In [2]:
# Use a pipeline as a high-level helper
from transformers import pipeline

pipe = pipeline("conversational", model="microsoft/DialoGPT-large")

In [1]:
# Load model directly
from transformers import AutoTokenizer, AutoModelForCausalLM

tokenizer = AutoTokenizer.from_pretrained("microsoft/DialoGPT-large")
model = AutoModelForCausalLM.from_pretrained("microsoft/DialoGPT-large")

Downloading pytorch_model.bin:   0%|          | 0.00/1.75G [00:00<?, ?B/s]
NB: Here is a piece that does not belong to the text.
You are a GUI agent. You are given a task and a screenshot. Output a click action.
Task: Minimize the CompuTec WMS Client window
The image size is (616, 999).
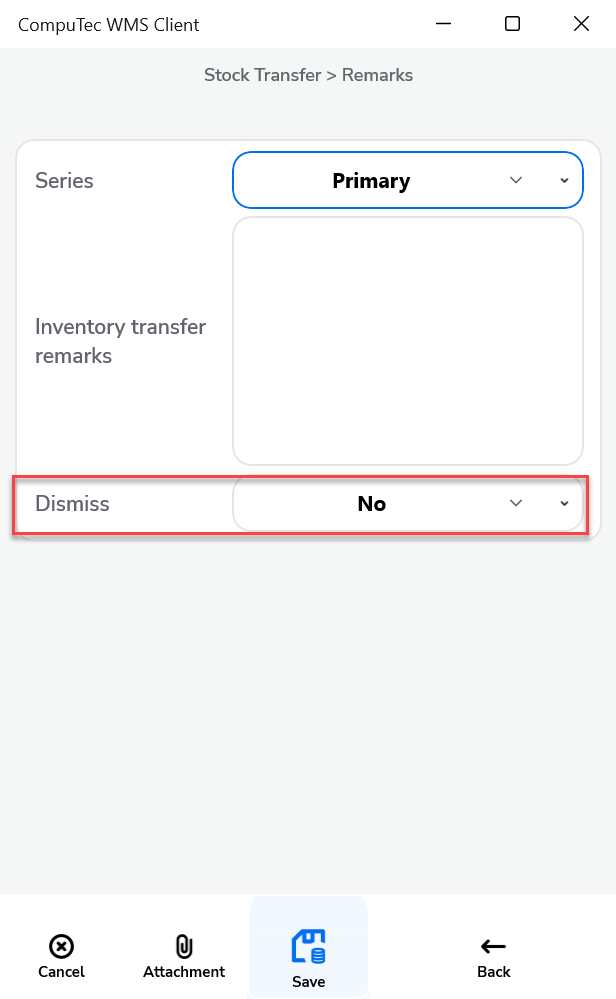click(442, 24)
Downloading (…)neration_config.json:   0%|          | 0.00/124 [00:00<?, ?B/s]

In [35]:
import pandas as pd
df = pd.read_csv('../data/modmail.csv')
df.columns = ['modmail', 'response']
df.head()

Unnamed: 0,modmail,response
0,I unprivated everything except my last known l...,There’s a save button at the bottom of the rea...
1,"Hello i just got back to rotmg , i used a new ...",Hellos! Feel free to drop me <@103590142984141...
2,😦 can i send foot pic for early unsuspend,if you send a feet pic i’ll perma suspend u
3,how long,"Hello! If you’re referring to your suspension,..."
4,hello¿?,"Hi there, thanks for reaching out¡! How can we..."


In [36]:
import torch
optimizer = torch.optim.Adam(model.parameters(), lr=5e-5)

In [64]:
tokenizer.pad_token = tokenizer.eos_token
tokenizer.padding_side = 'left'

def tokenize_data(df):
    modmail_encodings = tokenizer(df['modmail'].tolist(), padding='max_length', truncation=True, max_length=512)
    response_encodings = tokenizer(df['response'].tolist(), padding='max_length', truncation=True, max_length=512)
    return modmail_encodings, response_encodings

modmail_encodings, response_encodings = tokenize_data(df)

In [65]:
from torch.utils.data import DataLoader, TensorDataset

# Convert tokenized data to PyTorch tensors
modmail_input_ids = torch.tensor(modmail_encodings['input_ids'])
modmail_attention_mask = torch.tensor(modmail_encodings['attention_mask'])
response_input_ids = torch.tensor(response_encodings['input_ids'])

# Create TensorDataset
dataset = TensorDataset(modmail_input_ids, modmail_attention_mask, response_input_ids)

# Create DataLoader
dataloader = DataLoader(dataset, batch_size=8, shuffle=True)

In [67]:
device = torch.device("cuda" if torch.cuda.is_available() else "cpu")
model.to(device)

for epoch in range(3):  # Number of epochs
    for batch in dataloader:
        input_ids, attention_mask, labels = [b.to(device) for b in batch]

        outputs = model(input_ids, attention_mask=attention_mask, labels=labels)
        loss = outputs.loss
        loss.backward()

        optimizer.step()
        optimizer.zero_grad()

In [29]:
query = 'hello, i got disconnected from vc and was suspended. what do i do?'
    
def generate(query):
    # Encode user query
    new_user_input_ids = tokenizer.encode(query + tokenizer.eos_token, return_tensors='pt')

    # Generate a response
    chat_output = model.generate(new_user_input_ids, max_length=1000, pad_token_id=tokenizer.eos_token_id)

    # Extract and decode the output (i.e., the generated response)
    response = tokenizer.decode(chat_output[:, new_user_input_ids.shape[-1]:][0], skip_special_tokens=True)

    return response

In [30]:
generate(query)

A decoder-only architecture is being used, but right-padding was detected! For correct generation results, please set `padding_side='left'` when initializing the tokenizer.


"You can't play."